**Brief:**
In the data that follows, every line containing the word "agent" should be returned.

**Provided records:**
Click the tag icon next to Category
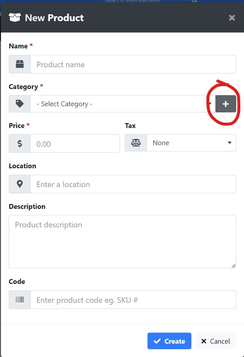244x357 pixels. [19, 104]
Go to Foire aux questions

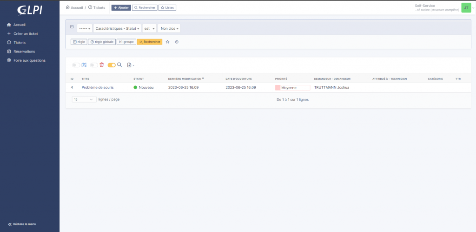point(29,60)

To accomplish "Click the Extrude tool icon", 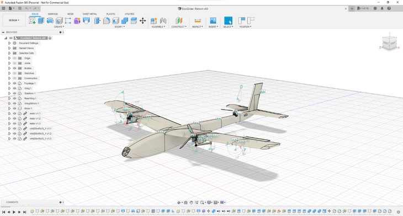I will coord(41,20).
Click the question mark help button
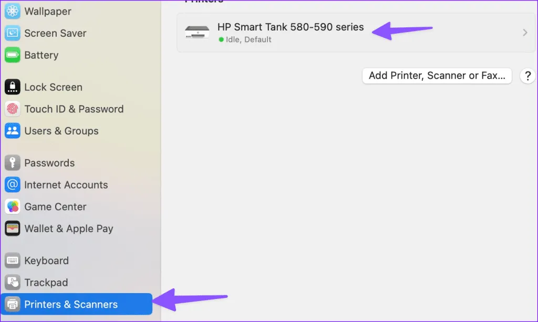The image size is (538, 322). coord(527,76)
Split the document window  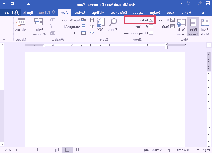83,33
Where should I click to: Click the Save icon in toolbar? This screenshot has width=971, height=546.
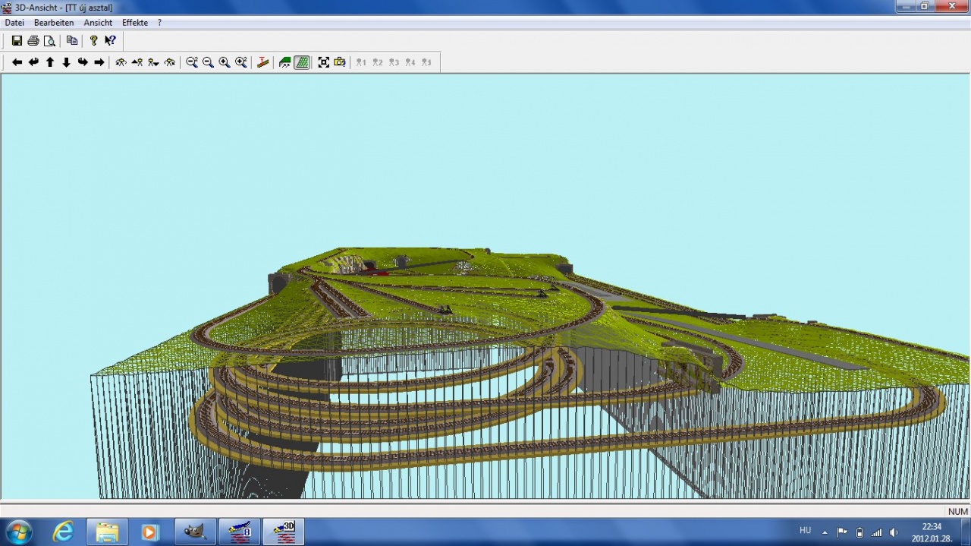point(17,41)
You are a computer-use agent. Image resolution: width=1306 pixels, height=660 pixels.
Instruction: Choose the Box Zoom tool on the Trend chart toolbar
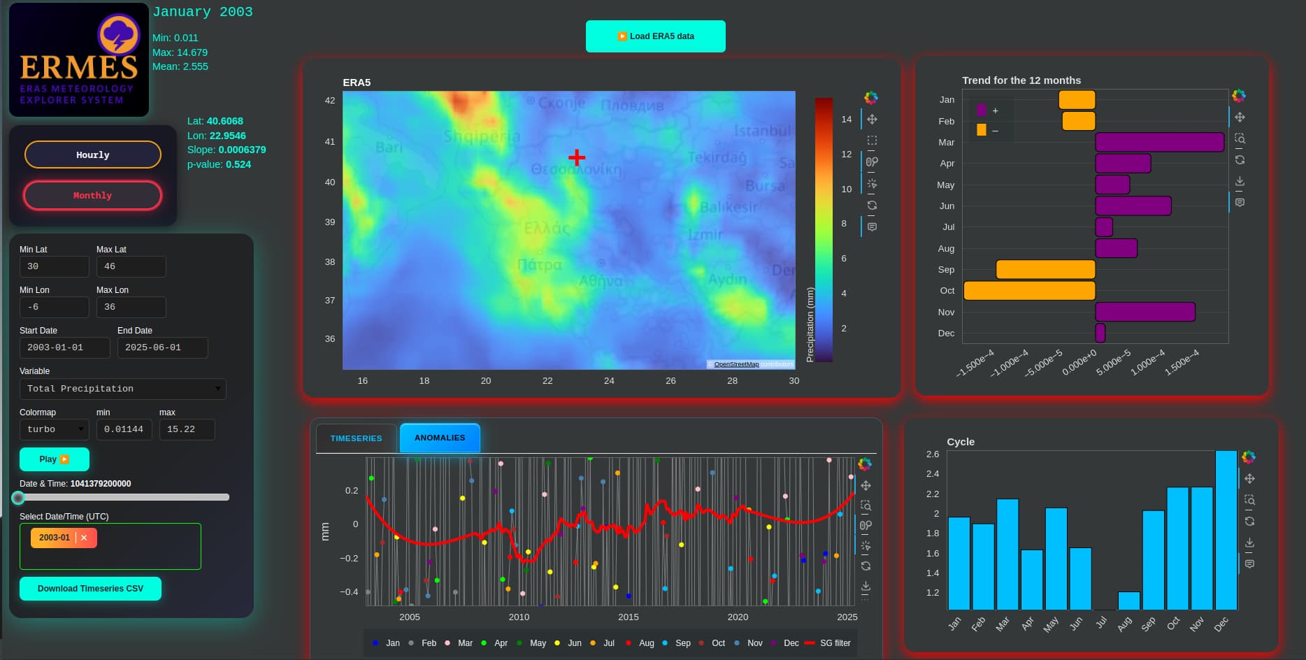pyautogui.click(x=1240, y=138)
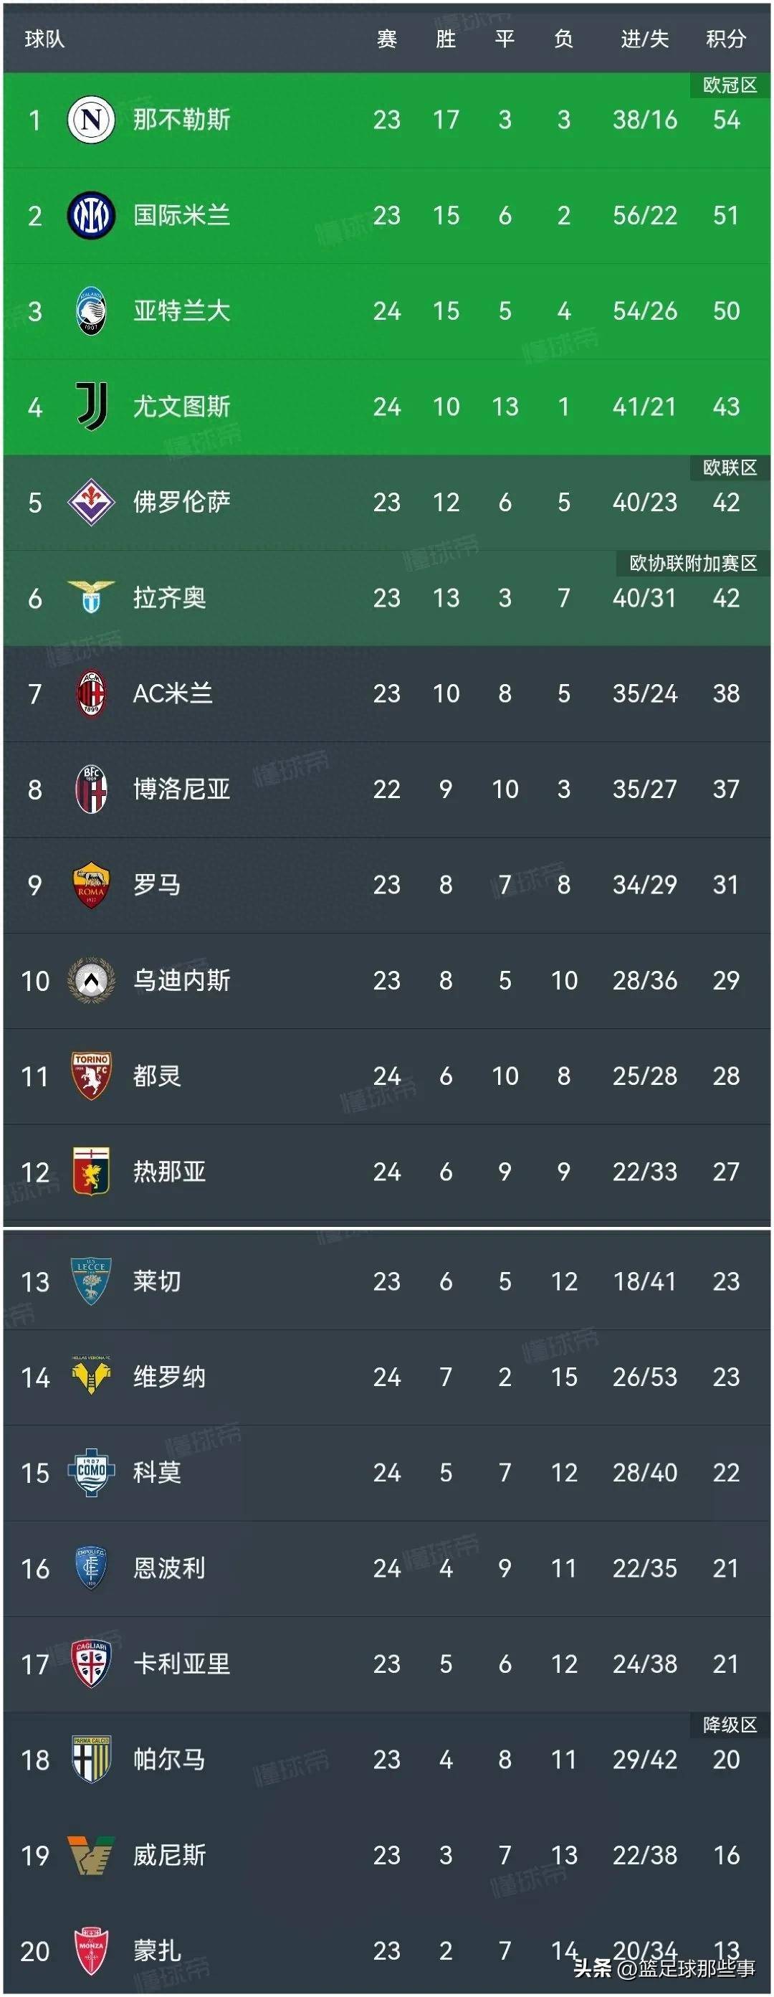Image resolution: width=774 pixels, height=1997 pixels.
Task: Select the Torino bull crest icon
Action: [x=91, y=1075]
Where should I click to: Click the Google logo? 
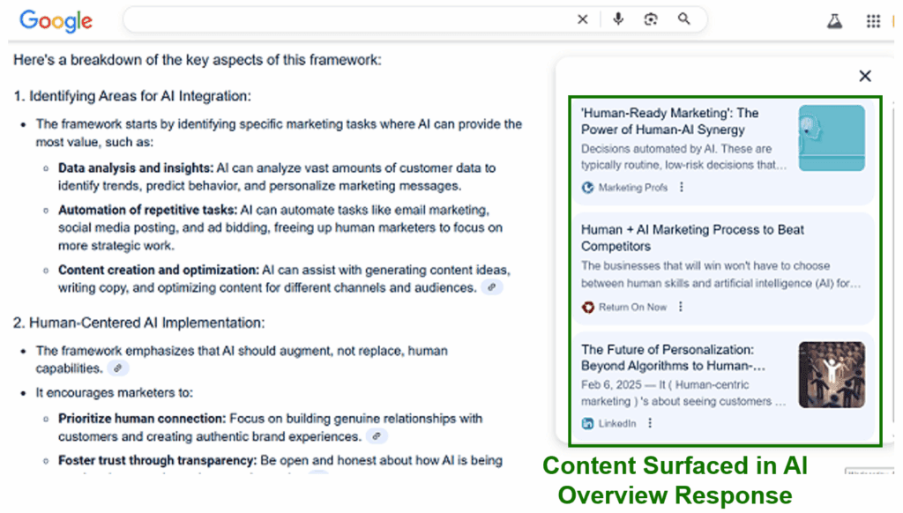(56, 21)
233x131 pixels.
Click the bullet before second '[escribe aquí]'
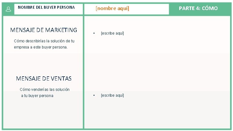(x=94, y=95)
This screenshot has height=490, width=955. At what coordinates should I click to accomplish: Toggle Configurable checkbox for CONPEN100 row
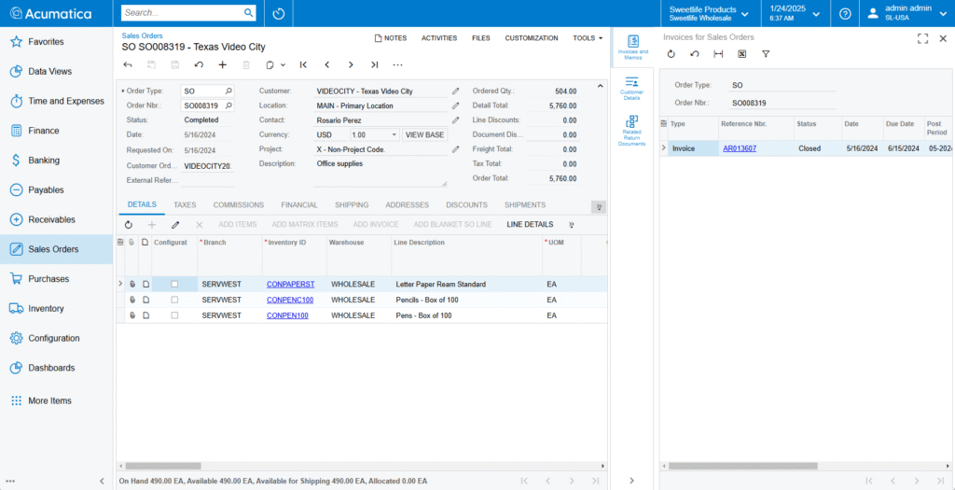click(x=174, y=315)
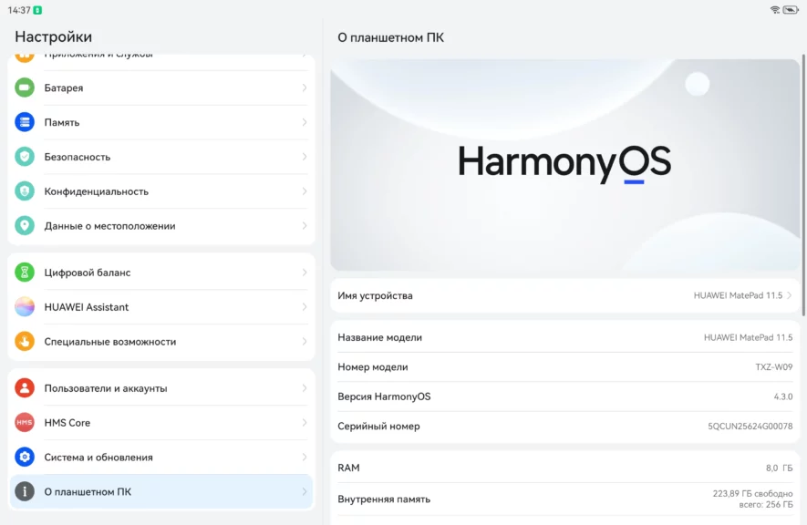The height and width of the screenshot is (525, 807).
Task: Click the Версия HarmonyOS row
Action: (x=564, y=396)
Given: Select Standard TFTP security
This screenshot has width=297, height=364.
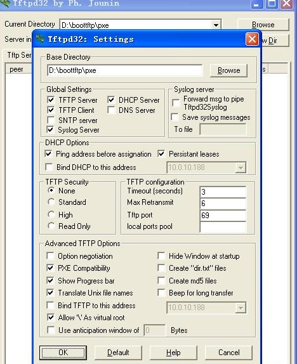Looking at the screenshot, I should [x=51, y=202].
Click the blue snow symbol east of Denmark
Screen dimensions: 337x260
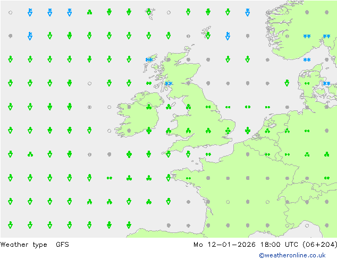pos(326,84)
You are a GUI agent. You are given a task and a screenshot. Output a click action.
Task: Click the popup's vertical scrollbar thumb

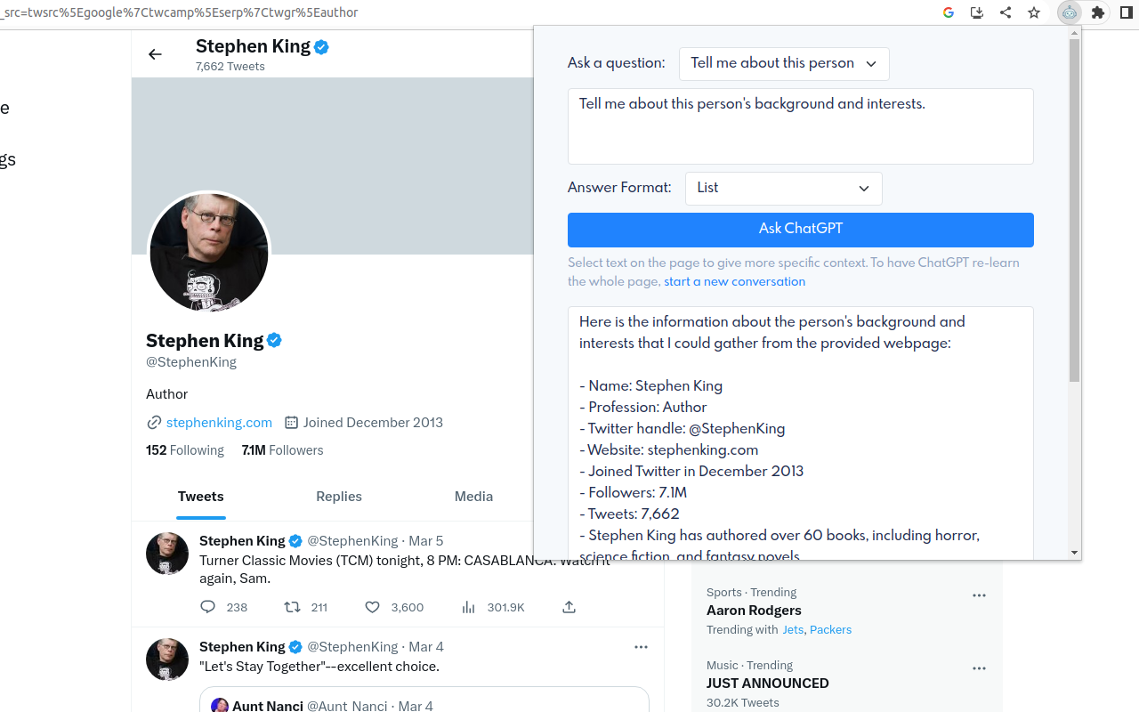[x=1074, y=210]
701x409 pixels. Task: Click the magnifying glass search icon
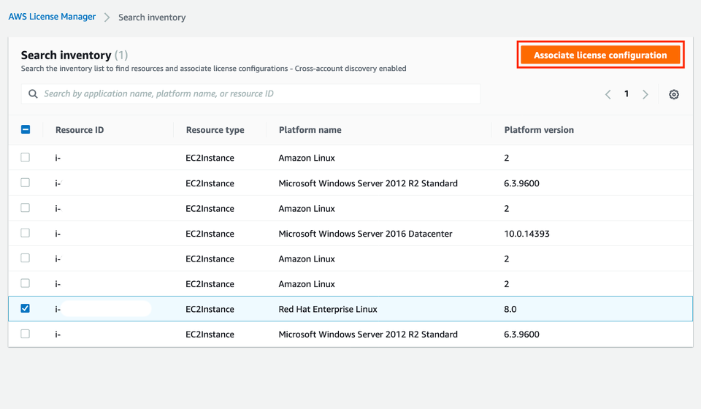[x=33, y=94]
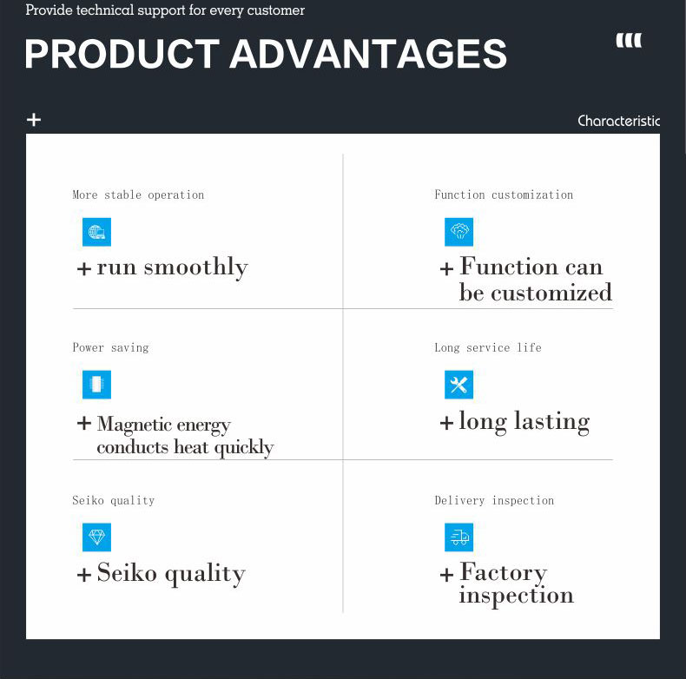Click the plus beside Factory inspection
The height and width of the screenshot is (679, 686).
[x=446, y=575]
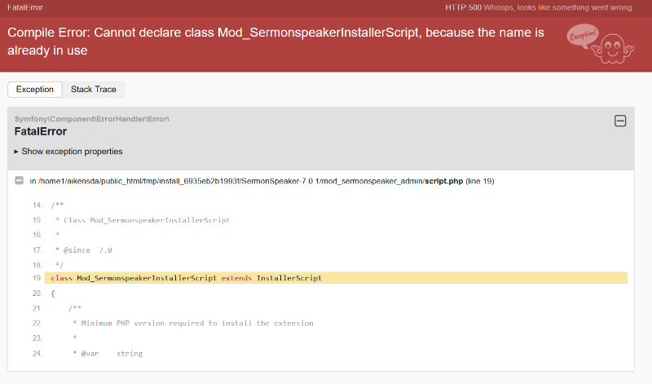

**Output for this task:**
You are a computer-use agent. Image resolution: width=1306 pixels, height=660 pixels.
You are a GUI agent. You are given a task and a screenshot. Output a click action.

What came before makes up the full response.